Lebensmittelausgabe unter Schutzfolie in einer Filiale der Tafeln Deutschland. Bereits heute sind viele Menschen auf die dortigen Nahrungsmittel angewiesen. Sie werden am stärksten von Preiserhöhungen betroffen. (Foto: Tafel Deutschland e.V., Thomas Lohnes)

„Der Markt versagt also, die Verursacher wälzen den Schaden auf die Allgemeinheit ab und der Staat fördert dieses Verhalten auch noch. So darf es nicht weitergehen!“ (Greenpeace)

(iz). Dass Cem Özdemir (Die Grünen) nach dem Abschluss der Koalitionsverhandlungen Ende letzten Jahres das Amt des Bundeslandwirtschaftsministers zugesprochen wurde, galt als Trostpreis, dass er das angestrebte Ministerium nicht bekam. Das hielt den Schwaben nicht davon ab, kurz danach für Schlagzeilen und eine anhaltende Debatte zu sorgen.

Am 26. Dezember forderte er im Gespräch mit der „Bild am Sonntag eine substanzielle Umgestaltung bei Erzeugung, Produktion und Handel mit Lebensmitteln. Es dürfe keine „Ramschpreise“ mehr geben. Das bisherige Modell aus niedrigen Erzeugerpreisen, Massenproduktion und entsprechend geringen Endverbraucherpreisen gefährde das Überleben von Bauernhöfen, schädige das Tierwohl, steigere das Artensterben und belaste das Klima.

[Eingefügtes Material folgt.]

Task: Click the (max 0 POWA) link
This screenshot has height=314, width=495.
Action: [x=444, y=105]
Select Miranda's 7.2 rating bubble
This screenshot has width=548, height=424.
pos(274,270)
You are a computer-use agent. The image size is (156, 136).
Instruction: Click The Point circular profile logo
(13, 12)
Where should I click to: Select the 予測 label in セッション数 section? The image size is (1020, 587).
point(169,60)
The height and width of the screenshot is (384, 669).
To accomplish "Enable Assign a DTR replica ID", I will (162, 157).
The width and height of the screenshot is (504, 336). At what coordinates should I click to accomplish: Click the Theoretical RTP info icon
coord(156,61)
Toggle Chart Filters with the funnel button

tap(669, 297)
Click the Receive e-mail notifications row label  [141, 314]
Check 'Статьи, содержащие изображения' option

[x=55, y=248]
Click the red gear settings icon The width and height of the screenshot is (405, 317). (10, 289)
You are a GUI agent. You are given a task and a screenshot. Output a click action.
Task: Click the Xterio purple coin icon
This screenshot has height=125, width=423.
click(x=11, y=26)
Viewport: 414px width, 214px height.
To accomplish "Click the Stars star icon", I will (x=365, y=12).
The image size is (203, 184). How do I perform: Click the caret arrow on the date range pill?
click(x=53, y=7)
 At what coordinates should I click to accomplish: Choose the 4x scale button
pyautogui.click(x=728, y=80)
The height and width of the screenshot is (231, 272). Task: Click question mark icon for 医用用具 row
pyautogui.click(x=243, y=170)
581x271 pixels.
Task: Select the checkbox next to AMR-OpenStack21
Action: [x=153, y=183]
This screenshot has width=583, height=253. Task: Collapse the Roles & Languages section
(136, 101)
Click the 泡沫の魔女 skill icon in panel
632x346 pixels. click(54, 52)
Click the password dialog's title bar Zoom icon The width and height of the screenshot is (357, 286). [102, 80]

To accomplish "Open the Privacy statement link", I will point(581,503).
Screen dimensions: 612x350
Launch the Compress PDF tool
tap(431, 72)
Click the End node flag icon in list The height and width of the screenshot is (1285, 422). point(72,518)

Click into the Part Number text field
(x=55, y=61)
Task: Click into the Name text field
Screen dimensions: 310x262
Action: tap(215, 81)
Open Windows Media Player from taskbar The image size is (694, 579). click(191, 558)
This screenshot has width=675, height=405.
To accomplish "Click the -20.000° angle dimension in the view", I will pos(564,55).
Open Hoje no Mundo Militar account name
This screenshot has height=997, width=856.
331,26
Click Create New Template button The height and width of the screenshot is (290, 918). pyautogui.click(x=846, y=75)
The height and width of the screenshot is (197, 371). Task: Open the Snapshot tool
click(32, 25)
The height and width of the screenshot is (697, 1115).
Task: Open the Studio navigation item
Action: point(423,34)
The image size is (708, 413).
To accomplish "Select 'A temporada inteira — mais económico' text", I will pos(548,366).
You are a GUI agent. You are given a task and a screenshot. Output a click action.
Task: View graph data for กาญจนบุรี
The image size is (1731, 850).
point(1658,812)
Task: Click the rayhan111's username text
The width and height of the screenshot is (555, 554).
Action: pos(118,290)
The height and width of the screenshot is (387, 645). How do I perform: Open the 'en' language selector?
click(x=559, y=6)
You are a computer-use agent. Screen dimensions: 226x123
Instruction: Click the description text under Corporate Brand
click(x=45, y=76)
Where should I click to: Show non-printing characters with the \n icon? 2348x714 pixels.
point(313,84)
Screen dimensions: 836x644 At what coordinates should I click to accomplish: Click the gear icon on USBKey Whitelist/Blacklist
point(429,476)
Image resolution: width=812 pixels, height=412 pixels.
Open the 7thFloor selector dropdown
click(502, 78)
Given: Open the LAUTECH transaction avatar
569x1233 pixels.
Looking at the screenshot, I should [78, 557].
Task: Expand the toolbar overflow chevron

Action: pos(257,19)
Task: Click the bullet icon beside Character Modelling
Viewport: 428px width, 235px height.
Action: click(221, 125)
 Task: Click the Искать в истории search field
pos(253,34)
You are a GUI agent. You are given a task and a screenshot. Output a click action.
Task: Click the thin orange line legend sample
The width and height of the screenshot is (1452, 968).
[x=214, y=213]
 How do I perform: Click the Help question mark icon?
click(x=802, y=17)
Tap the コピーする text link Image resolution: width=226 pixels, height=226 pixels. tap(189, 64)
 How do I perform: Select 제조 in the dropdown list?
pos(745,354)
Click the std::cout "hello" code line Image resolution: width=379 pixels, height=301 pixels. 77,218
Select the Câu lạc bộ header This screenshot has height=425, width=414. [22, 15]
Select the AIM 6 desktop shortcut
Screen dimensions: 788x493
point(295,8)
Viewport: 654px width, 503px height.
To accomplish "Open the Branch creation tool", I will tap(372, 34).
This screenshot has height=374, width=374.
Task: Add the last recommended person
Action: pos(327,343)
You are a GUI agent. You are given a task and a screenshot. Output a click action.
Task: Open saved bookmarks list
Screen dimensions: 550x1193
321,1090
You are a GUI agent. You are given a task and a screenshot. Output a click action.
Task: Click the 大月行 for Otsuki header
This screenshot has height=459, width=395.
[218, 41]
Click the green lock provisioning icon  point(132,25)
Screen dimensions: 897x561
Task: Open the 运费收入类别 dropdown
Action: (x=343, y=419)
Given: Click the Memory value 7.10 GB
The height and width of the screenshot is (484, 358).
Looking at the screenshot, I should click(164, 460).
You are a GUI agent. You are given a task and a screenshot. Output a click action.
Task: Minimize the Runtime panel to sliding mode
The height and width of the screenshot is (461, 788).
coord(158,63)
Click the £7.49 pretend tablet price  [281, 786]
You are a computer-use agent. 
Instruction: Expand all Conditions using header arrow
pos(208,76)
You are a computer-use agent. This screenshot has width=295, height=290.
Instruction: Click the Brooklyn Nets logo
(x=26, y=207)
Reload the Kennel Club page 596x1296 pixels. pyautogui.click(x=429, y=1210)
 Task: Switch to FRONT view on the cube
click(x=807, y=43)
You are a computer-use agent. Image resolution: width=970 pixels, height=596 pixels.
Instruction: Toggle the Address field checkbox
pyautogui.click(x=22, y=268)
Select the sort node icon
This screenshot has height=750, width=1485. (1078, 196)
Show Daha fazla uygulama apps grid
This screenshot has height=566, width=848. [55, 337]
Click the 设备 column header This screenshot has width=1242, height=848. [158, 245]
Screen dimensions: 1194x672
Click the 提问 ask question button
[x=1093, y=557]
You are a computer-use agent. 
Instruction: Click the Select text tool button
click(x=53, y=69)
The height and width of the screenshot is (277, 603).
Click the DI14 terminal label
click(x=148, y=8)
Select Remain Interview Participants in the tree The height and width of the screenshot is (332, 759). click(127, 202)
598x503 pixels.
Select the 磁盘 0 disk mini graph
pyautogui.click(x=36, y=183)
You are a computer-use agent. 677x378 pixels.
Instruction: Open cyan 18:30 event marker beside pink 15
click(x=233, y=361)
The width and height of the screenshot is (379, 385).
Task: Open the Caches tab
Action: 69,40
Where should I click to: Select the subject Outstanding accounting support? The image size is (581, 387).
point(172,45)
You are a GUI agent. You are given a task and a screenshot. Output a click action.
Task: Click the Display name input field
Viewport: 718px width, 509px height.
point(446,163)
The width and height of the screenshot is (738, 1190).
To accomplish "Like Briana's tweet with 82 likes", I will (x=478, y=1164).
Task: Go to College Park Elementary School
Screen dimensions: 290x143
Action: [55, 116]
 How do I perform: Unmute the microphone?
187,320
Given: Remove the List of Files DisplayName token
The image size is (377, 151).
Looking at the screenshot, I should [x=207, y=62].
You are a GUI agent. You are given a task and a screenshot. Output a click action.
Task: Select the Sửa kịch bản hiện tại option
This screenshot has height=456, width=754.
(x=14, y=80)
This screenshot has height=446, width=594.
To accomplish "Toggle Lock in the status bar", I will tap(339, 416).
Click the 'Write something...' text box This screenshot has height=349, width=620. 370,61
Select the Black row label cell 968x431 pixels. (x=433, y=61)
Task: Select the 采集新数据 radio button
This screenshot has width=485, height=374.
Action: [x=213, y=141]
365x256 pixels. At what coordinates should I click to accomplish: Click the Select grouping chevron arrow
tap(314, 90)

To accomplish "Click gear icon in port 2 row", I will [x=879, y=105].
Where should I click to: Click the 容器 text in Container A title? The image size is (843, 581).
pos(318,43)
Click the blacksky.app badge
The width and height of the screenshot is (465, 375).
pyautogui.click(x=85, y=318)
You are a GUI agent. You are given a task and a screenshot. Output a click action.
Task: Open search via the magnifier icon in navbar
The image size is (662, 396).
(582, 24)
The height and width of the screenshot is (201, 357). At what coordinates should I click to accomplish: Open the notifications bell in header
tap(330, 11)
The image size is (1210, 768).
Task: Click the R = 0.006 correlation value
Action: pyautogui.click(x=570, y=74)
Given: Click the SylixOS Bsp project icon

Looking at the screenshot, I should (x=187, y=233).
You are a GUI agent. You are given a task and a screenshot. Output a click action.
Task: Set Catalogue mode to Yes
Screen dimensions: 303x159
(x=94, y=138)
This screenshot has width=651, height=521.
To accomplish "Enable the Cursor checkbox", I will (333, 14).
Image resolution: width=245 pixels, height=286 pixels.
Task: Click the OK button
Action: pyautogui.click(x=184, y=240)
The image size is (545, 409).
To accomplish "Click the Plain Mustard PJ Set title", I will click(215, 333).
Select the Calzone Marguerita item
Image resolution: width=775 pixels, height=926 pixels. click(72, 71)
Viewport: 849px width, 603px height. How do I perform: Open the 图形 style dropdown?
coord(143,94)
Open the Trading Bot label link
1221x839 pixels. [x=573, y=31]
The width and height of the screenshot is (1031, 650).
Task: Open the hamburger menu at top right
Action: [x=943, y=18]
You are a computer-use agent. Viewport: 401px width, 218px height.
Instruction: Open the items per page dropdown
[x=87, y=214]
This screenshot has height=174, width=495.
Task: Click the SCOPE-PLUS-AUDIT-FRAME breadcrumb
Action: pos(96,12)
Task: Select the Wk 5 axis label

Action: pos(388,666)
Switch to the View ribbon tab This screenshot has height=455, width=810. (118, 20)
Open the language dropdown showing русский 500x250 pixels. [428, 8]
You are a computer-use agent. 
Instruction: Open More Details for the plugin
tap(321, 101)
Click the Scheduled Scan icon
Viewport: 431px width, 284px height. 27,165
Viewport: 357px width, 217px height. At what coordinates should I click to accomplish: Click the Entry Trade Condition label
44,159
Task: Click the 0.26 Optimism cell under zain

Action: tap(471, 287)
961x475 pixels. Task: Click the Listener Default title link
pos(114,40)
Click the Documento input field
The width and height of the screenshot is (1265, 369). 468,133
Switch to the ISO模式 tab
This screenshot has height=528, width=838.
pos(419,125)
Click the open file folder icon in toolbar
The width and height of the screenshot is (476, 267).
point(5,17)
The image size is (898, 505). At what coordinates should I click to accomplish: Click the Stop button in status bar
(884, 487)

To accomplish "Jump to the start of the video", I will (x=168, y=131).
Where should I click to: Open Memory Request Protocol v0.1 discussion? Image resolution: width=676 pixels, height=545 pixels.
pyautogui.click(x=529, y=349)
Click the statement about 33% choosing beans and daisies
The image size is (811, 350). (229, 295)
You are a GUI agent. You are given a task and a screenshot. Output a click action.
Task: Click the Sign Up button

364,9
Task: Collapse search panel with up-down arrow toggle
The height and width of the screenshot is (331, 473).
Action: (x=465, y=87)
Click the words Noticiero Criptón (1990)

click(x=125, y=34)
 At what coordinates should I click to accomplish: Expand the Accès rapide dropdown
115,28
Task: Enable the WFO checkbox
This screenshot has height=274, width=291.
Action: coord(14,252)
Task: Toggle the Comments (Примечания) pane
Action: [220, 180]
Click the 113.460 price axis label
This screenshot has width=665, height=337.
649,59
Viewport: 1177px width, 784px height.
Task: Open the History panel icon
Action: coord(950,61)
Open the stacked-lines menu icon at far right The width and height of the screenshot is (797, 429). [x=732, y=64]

Obwohl der für Landwirtschaft und Ernährung zuständige Behördenchef betonte, dass Lebensmittel kein „Luxusgut“ werden dürften, habe er „manchmal das Gefühl, ein gutes Motoröl ist uns wichtiger als ein gutes Salatöl“. Eine zukünftige Gestaltung müsse die „ökologische Wahrheit“ repräsentieren. Mit seinem Vorhaben wolle er drei Ziele erreichen: nachhaltige Einkünfte für Landwirte, gesunde Nahrung für Verbraucher sowie „mehr Tierwohl, Klima- und Umweltschutz“. Der Minister steht unter Druck eine übergeordnete EU-Strategie umsetzen zu müssen. Im Rahmen der Fork to Fork Strategie (F2F) sollen Europas Lebensmittelsysteme „gerecht, gesund und umweltfreundlich“ gestaltet werden.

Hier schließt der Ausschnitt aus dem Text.